Report how many lines of the items below contain the string "coordinates", where case must match. Give only the number.

=== Task inputs ===

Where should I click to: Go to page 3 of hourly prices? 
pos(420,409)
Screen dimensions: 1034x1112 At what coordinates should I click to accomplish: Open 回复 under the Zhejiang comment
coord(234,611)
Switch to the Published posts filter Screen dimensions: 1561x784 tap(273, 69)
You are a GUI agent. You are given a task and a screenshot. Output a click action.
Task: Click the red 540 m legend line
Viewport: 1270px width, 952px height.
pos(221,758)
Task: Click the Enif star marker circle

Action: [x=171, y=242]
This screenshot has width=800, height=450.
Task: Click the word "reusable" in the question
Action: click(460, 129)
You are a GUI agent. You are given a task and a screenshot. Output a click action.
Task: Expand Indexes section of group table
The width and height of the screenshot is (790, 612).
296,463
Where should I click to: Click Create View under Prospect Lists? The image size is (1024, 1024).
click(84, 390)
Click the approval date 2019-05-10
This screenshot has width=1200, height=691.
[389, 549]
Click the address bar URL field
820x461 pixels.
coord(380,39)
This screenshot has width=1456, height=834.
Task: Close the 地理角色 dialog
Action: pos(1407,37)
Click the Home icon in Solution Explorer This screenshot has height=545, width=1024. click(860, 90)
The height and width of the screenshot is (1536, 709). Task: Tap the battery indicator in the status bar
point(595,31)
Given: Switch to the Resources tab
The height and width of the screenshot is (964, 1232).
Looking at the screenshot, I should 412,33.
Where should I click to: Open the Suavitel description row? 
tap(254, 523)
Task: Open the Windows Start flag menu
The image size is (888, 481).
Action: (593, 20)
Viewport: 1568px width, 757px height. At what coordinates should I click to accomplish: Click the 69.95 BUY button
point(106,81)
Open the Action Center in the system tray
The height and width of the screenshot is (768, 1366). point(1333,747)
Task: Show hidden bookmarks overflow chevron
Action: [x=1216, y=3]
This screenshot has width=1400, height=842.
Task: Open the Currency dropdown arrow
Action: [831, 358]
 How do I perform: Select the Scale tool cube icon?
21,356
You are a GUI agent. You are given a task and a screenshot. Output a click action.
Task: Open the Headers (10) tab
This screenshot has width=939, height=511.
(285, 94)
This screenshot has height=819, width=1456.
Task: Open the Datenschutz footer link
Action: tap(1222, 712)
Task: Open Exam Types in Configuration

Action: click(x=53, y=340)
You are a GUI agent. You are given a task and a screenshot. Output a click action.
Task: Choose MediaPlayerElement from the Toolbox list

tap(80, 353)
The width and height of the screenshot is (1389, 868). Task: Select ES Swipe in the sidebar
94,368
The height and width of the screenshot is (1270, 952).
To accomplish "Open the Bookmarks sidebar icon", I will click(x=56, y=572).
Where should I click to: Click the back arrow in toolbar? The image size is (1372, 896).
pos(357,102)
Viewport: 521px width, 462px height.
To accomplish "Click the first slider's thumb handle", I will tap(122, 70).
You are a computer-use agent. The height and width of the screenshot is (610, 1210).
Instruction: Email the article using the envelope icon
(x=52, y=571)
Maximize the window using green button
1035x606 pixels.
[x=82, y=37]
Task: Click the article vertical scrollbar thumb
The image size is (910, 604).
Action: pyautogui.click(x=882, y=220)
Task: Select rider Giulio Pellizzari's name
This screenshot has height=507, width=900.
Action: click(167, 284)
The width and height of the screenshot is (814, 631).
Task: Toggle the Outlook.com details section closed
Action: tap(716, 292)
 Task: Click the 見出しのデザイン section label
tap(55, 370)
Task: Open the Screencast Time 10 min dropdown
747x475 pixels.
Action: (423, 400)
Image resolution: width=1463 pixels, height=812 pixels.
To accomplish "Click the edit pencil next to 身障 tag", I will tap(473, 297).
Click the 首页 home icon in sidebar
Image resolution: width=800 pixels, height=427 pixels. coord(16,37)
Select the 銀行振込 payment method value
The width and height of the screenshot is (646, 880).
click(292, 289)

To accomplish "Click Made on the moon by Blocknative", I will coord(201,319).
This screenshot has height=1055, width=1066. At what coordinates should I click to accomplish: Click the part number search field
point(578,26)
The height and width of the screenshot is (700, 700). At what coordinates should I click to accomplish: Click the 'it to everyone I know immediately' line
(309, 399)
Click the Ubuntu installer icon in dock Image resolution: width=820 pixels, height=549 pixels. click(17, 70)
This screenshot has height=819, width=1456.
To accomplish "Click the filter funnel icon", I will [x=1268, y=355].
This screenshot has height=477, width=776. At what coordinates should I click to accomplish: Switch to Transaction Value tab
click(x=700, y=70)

===

* _Exercise output_:
5